- **DOCUMENT SEGMENT**:
I don't know JH so this isn't pointed only at him, these are simple business "rules of thumb". 
If I went to Monty for an A/C unit or CoolChange for some cabinets and got misquotes and delays I'd not be back to do business with them anymore and I'd be telling everyone I know about it too. 
They say word of mouth is the best advertising a business can get, well it's just as powerful when it's negative. 

Later,

Jeff


----------



## Bigwater (May 21, 2004)

Porky,
You're not talking to someone here that wants something for free. Not at all. I want what I paid for. I told jh that half way through the deal. I could tell you the WHOLE story but that would damage the co. even further. No need for that right now. My invioce clearly states that my boat was to be spec'd with a leaning post with back rest and dual foot rest. John told me at the show that if I ordered that particular post it would come with a storage tray under the pad also. I went to pick the boat up and there was no tray, no dual foot rest, and no back rest. When I called John about it he said that my deal had changed and his paperwork showed me with what I received. When I found my invioce stating otherwise ten minutes later I called and he didn't answer. Left a message telling him what I had found and for him to call me. That was over 4- weeks ago. He left a message yesterday morning. I told him I'd be down there sometime next week and we'd go over this stuff. He sounded like he was ready to make it right. No, I don't want anything for free just what I specified to be installed on the boat when the deal was cut at the show. With a couple extras as we came along that were properly paid for.

Bigwater :sheepy:


----------



## justfishing2002 (May 21, 2004)

My two cents on the matter. You should get what you pay for, and If not tell everyone you see your story. The best advertiving is word of mouth. if its good you will recive yours if its not then your business will suffer. Correct my if _am wrong .But arent the Jh hull same as a shoawater, explorer,bell, desinty. If that ic correct maybe your problem comes from dealing with a middleman. Me ,myself I purchage 24' El pescador directly from Dave Kveton. Ordered the boat April 1 03 went to pick up May 3. 03 Fully ready to go no problems to speak of. These guys are some of the most perfesional guys I have ever had the pleasure of dealing with. And as for peformance well the boat speaks for its self. Drive one and you will want one. There has tobe a reason you cant find a used one for sale._


----------



## Copzilla (May 21, 2004)

- **GIVEN DATA**:
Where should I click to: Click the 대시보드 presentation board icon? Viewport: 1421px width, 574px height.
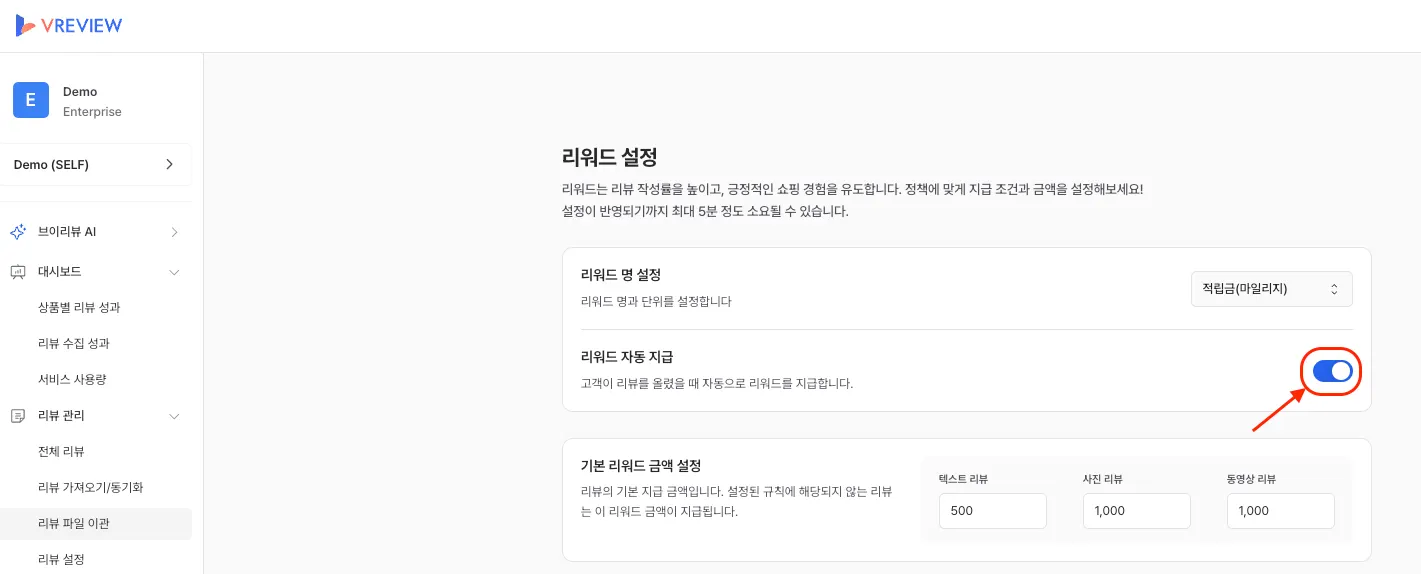pyautogui.click(x=18, y=272)
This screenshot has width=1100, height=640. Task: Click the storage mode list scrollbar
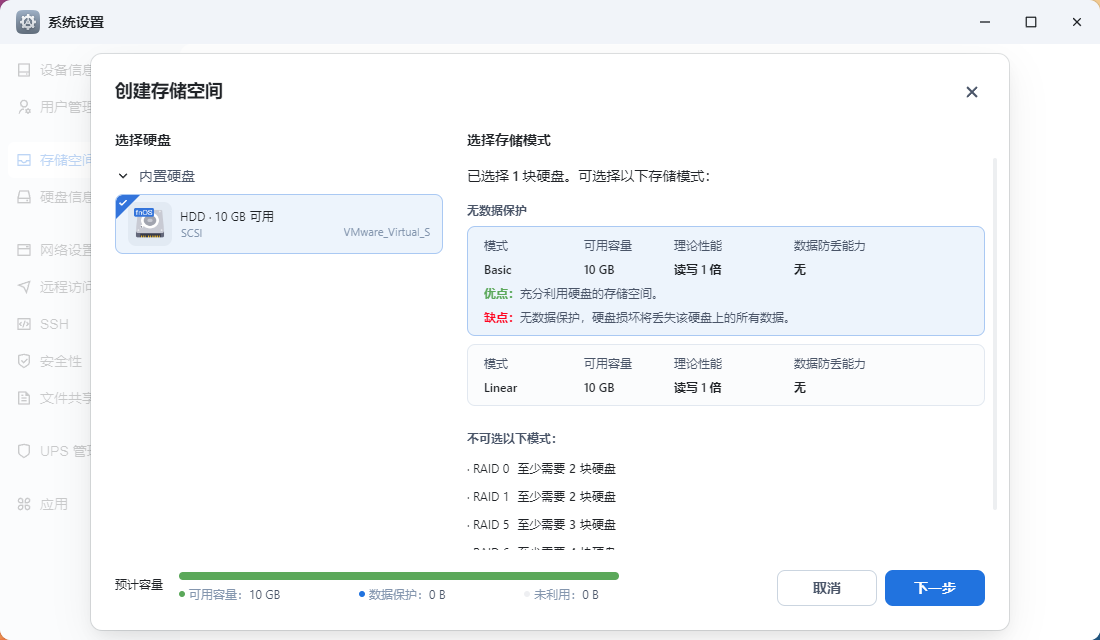[995, 334]
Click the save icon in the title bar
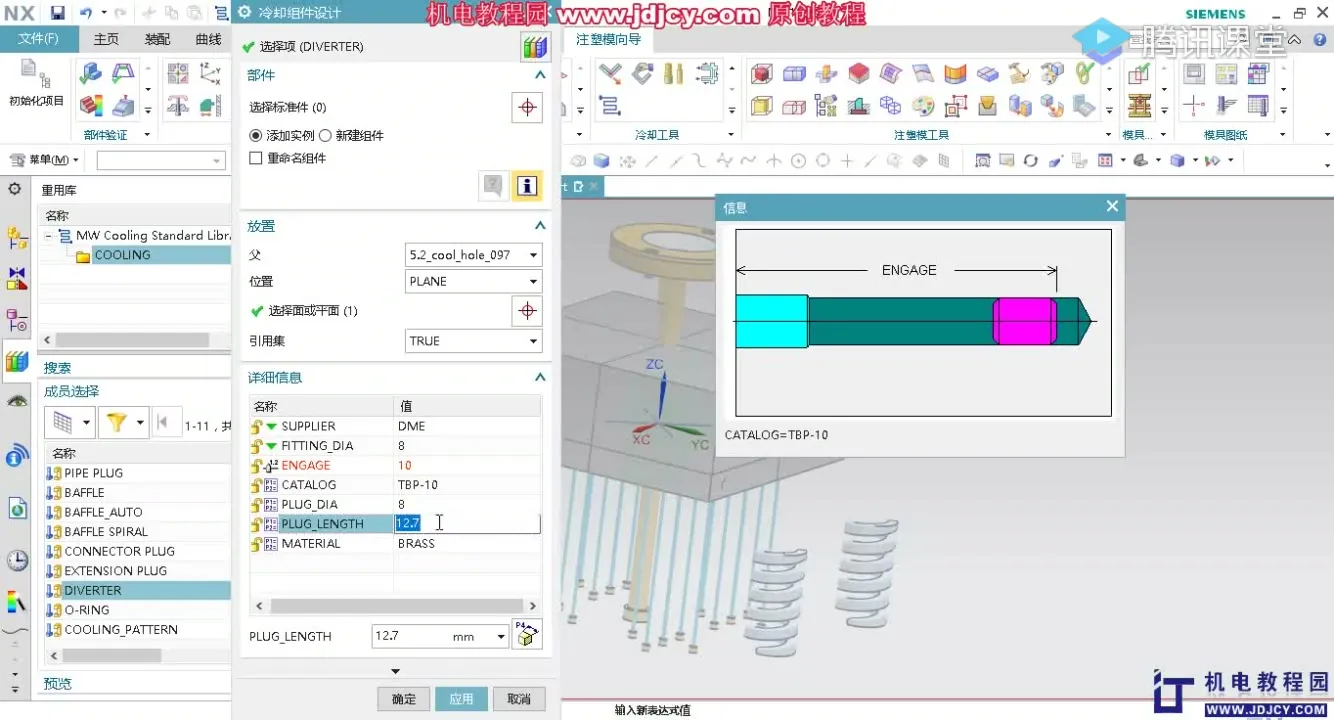Screen dimensions: 1334x720 pyautogui.click(x=57, y=13)
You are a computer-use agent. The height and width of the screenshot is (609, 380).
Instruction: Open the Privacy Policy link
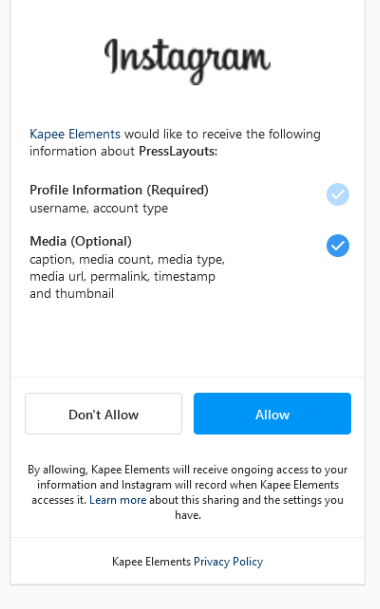(x=228, y=562)
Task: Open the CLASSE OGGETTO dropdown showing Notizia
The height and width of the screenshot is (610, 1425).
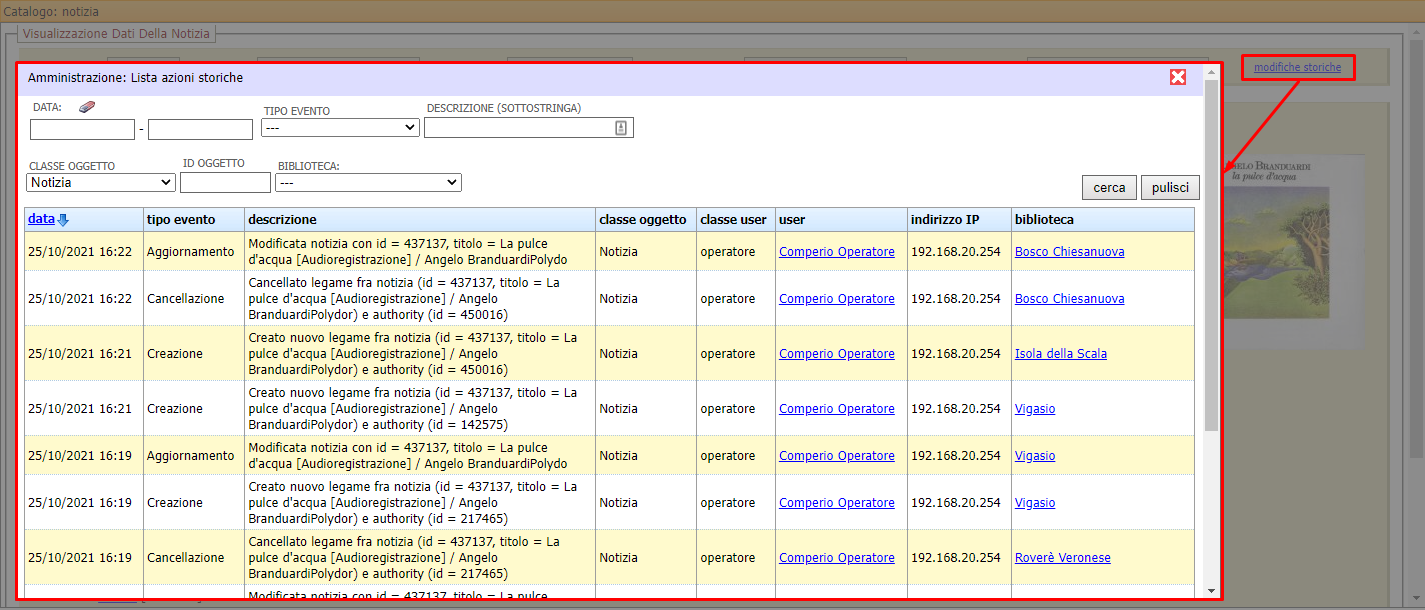Action: click(x=100, y=182)
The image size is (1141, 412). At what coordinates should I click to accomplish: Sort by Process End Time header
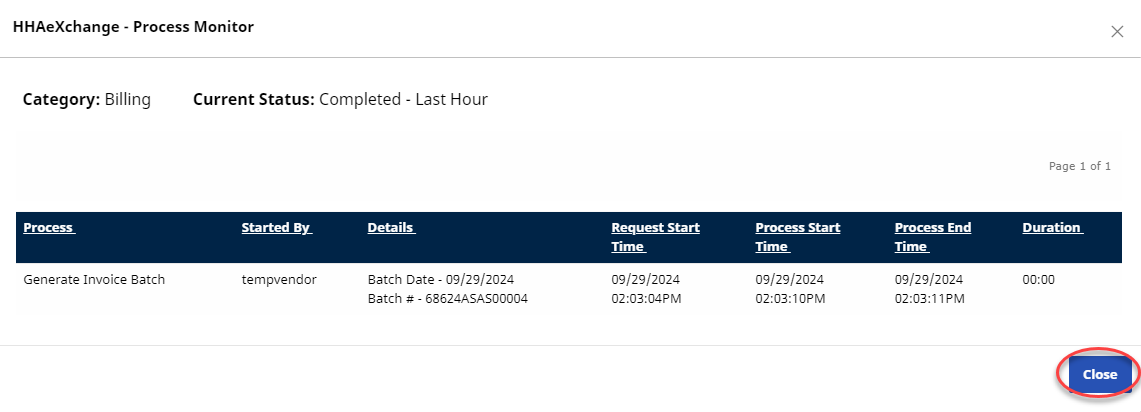pos(932,237)
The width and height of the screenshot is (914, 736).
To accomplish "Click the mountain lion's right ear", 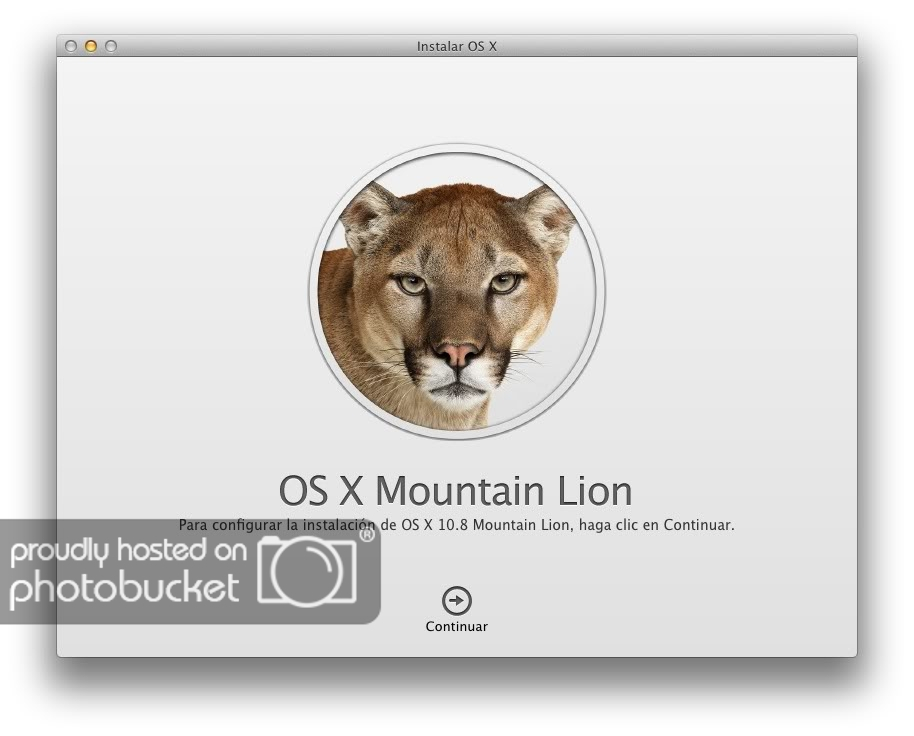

- **WHAT THIS EXERCISE ASKS**:
1. Can you extract the passage of the boat-purchase forum thread from "I don't know" up to and including "when it's negative."?
2. What would come next in the boat-purchase forum thread? Continue it from the point where it stops.
The material has no connection to the forum thread about the boat purchase.

- **RESULTS BY TASK**:
1.
I don't know JH so this isn't pointed only at him, these are simple business "rules of thumb". 
If I went to Monty for an A/C unit or CoolChange for some cabinets and got misquotes and delays I'd not be back to do business with them anymore and I'd be telling everyone I know about it too. 
They say word of mouth is the best advertising a business can get, well it's just as powerful when it's negative.

2.
Bigwater said:


> No, I don't want anything for free just what I specified to be installed on the boat when the deal was cut at the show. With a couple extras as we came along that were properly paid for.


That's a good post, Bigwater, and you SHOULD get exactly what is ironed out in the deals. Too many companies hedge and screw people over, and it's an unfortunate fact of life, but when that happens, people need to know about it. You're doing a public service in telling people.

Look at how many people know about crappy Travis Boating Center now... It's because of word of mouth.

JH boats look great, but if I were to buy one now, I'd be looking very carefully. I'd be specifying in contract what happens when timelines aren't made, I'd get things in writing with them beforehand.

Here's a clue to EVERYONE - Bigwater shouldn't even have to go through this... AT ALL. He paid his perfectly good money, what's the company doing to reward him for it? Screwing up the order, late on the order, not returning calls, not installing the right options?

I'd bet big money the only reason he's getting things taken care of is because of this thread. Shame on JH for putting him through this mess. If it costs JH a few boat sales, he deserves it!


----------



## Freshwaterman (May 21, 2004)

lets all face it. all these boats are, are just a bunch of high priced fiber glass. all of em. but for $35,000 (about the price for a jh and some others) it better come w/ a suround sound and indoor plumbing. my first house cost that much.


----------



## fishdoc1 (May 22, 2004)

curtis get back to work lol


----------



## Freshwaterman (May 21, 2004)

i am working.waiting on 5:30 now. i heard some reds were all over the place at the bridge. gonna take the kayak out to meet them w/ a buddy. maybe a kayak would meet your needs?


----------



## Freshwaterman (May 21, 2004)

maybe cowtrap tomorrow fishdoc?


----------



## fishdoc1 (May 22, 2004)

do i need to get a pass for you from your wife????


----------



## Freshwaterman (May 21, 2004)

nope. we gonna take the new jh tomorow...... oh yea its not ready, whats up w. that?lol


----------



## fishdoc1 (May 22, 2004)

i went by and talked to john today and did some venting. got a firm date from him. mid next week.


----------



## Fishin-Inc (May 27, 2004)

*24 Outback*

There is also a NEW 24 ft outback for sale with 150 and tandem alumn trailer for sale. Its the Troutmasters Angler/team of the year boat. Shoot me a pm if anyone is interested. I'll hook you up. I heard 8-10K off list.


----------



## Freshwaterman (May 21, 2004)

good deal. cant wait to take a ride in it. i'm out of here for the weekend.see ya


----------



## fishomaniac (May 22, 2004)

Cm'on Porky, the guy quoted him a price and a time frame. If he screwed up that should be HIS problem, not the customers. Think of it as an incentive to promote COMPETENCE!
Something sorely lacking and overlooked in our culture today.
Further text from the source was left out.